En février 2013, Driss Radi, alors au faîte de sa carrière politique, avait défrayé la chronique. Dans l’enceinte du Parlement, où il présidait aux destinées du groupe de l’Union constitutionnelle, l’élu allait se livrer à un coup d’éclat resté dans les annales de la Chambre des conseillers. Au plus fort des débats, retransmis en direct sur la télévision publique, le député de Sidi Slimane soulève les pans de sa chemise pour dénuder son abdomen. Une manière de signifier à Abdelilah Benkirane, alors chef de l’Exécutif, qu’il n’avait pas de «Ajina dans le ventre», expression populaire pour dire qu’il n’avait rien à se reprocher.

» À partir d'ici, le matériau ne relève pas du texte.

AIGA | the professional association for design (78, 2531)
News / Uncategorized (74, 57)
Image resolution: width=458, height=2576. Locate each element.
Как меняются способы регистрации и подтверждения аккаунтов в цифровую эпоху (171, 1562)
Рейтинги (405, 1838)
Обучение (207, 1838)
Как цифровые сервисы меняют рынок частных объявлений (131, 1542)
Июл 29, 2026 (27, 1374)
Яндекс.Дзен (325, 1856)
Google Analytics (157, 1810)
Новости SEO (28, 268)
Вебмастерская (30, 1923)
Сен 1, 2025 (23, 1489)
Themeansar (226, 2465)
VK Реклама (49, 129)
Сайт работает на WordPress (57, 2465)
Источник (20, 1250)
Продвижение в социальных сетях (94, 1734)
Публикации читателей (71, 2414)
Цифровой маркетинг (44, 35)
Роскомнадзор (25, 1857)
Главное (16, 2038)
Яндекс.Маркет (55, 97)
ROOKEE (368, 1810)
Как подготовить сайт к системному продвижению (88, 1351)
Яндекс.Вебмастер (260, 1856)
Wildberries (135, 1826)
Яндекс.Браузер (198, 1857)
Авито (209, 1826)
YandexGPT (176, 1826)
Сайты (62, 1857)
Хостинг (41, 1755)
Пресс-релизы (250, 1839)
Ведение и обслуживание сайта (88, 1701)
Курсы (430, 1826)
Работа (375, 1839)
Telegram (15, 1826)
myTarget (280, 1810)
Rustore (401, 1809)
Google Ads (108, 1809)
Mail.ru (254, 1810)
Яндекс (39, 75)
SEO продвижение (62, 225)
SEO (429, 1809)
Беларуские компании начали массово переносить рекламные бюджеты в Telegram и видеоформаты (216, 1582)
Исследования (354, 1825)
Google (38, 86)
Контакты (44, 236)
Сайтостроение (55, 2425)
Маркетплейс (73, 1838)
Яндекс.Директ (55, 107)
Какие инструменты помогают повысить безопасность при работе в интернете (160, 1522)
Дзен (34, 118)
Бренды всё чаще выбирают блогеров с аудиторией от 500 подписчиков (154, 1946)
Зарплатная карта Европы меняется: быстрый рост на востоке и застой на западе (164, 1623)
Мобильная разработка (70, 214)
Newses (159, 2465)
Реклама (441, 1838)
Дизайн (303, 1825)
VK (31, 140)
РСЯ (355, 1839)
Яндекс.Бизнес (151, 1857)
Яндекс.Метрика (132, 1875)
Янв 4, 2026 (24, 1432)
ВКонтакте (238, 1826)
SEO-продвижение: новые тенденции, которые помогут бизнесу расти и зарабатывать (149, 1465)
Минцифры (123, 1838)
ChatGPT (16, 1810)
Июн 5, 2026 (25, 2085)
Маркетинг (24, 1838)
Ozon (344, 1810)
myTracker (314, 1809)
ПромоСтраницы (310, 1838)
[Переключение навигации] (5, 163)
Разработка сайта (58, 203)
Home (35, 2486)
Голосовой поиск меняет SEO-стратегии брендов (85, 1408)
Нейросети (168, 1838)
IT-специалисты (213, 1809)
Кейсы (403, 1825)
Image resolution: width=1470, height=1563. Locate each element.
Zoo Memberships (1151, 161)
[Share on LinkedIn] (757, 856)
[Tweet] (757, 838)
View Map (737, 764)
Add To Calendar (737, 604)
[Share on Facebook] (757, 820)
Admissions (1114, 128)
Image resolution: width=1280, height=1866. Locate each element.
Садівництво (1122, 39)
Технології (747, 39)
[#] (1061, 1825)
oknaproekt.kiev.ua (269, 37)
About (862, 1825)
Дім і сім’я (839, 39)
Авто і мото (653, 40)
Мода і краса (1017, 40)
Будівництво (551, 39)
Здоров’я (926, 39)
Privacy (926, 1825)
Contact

Dix ans plus tard, le geste n’est plus vraiment d’actualité. Rattrapé par la justice, Driss Radi «a apparemment dans le ventre de quoi confectionner des beignets pour toute la ville de Sidi Slimane et sa région», ironise un de ses anciens amis.
Faux et usage de faux
Impliqué dans une affaire de faux et usage de faux, dans le but d’accaparer des dizaines d’hectares (83 hectares au total) de terres soualiyates, il a été entendu par la Brigade nationale de la police judiciaire, relevant de la Gendarmerie royale, sur la base d’une plainte du ministère de l’Intérieur, prenant elle-même origine dans un rapport de l’Inspection générale de l’administration territoriale (IGAT).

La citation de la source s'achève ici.